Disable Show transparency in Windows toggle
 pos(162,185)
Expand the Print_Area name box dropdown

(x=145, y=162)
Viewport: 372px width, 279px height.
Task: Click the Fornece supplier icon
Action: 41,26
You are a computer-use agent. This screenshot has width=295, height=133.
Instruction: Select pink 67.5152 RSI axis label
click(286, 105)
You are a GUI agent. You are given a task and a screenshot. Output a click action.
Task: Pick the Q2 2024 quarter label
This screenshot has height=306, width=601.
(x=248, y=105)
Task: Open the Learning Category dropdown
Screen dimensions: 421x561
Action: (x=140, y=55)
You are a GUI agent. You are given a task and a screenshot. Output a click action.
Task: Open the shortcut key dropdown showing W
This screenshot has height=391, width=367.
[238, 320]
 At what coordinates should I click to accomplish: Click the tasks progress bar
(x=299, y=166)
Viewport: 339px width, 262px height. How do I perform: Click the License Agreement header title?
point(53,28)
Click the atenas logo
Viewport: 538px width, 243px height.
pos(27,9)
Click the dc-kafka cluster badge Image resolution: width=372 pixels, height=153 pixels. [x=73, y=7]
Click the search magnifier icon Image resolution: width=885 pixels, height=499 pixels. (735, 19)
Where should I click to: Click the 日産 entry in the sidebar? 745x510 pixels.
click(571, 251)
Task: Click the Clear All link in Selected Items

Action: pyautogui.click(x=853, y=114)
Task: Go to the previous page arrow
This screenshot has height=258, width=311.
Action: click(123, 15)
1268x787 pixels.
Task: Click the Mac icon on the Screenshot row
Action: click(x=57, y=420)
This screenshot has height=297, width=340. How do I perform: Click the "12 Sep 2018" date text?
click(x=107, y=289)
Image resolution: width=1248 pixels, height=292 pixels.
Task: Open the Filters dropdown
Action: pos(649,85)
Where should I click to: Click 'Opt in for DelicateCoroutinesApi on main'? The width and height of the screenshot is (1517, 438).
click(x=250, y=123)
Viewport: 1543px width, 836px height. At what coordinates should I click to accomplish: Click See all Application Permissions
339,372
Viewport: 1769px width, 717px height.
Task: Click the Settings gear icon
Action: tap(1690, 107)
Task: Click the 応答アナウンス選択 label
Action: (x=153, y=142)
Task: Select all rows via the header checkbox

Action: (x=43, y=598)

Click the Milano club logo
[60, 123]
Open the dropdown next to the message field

= = = = =

EXERCISE: Please repeat every record above word for word.

FINISHED EXERCISE:
Disable Show transparency in Windows toggle
 pos(162,185)
Expand the Print_Area name box dropdown

(x=145, y=162)
Viewport: 372px width, 279px height.
Task: Click the Fornece supplier icon
Action: 41,26
You are a computer-use agent. This screenshot has width=295, height=133.
Instruction: Select pink 67.5152 RSI axis label
click(286, 105)
You are a GUI agent. You are given a task and a screenshot. Output a click action.
Task: Pick the Q2 2024 quarter label
This screenshot has height=306, width=601.
(x=248, y=105)
Task: Open the Learning Category dropdown
Screen dimensions: 421x561
Action: (x=140, y=55)
You are a GUI agent. You are given a task and a screenshot. Output a click action.
Task: Open the shortcut key dropdown showing W
This screenshot has height=391, width=367.
[238, 320]
 At what coordinates should I click to accomplish: Click the tasks progress bar
(x=299, y=166)
Viewport: 339px width, 262px height. How do I perform: Click the License Agreement header title?
point(53,28)
Click the atenas logo
Viewport: 538px width, 243px height.
pos(27,9)
Click the dc-kafka cluster badge Image resolution: width=372 pixels, height=153 pixels. [x=73, y=7]
Click the search magnifier icon Image resolution: width=885 pixels, height=499 pixels. (735, 19)
Where should I click to: Click the 日産 entry in the sidebar? 745x510 pixels.
click(571, 251)
Task: Click the Clear All link in Selected Items

Action: pyautogui.click(x=853, y=114)
Task: Go to the previous page arrow
This screenshot has height=258, width=311.
Action: click(123, 15)
1268x787 pixels.
Task: Click the Mac icon on the Screenshot row
Action: click(x=57, y=420)
This screenshot has height=297, width=340. How do I perform: Click the "12 Sep 2018" date text?
click(x=107, y=289)
Image resolution: width=1248 pixels, height=292 pixels.
Task: Open the Filters dropdown
Action: pos(649,85)
Where should I click to: Click 'Opt in for DelicateCoroutinesApi on main'? The width and height of the screenshot is (1517, 438).
click(x=250, y=123)
Viewport: 1543px width, 836px height. At what coordinates should I click to accomplish: Click See all Application Permissions
339,372
Viewport: 1769px width, 717px height.
Task: Click the Settings gear icon
Action: tap(1690, 107)
Task: Click the 応答アナウンス選択 label
Action: (x=153, y=142)
Task: Select all rows via the header checkbox

Action: (x=43, y=598)

Click the Milano club logo
[60, 123]
Open the dropdown next to the message field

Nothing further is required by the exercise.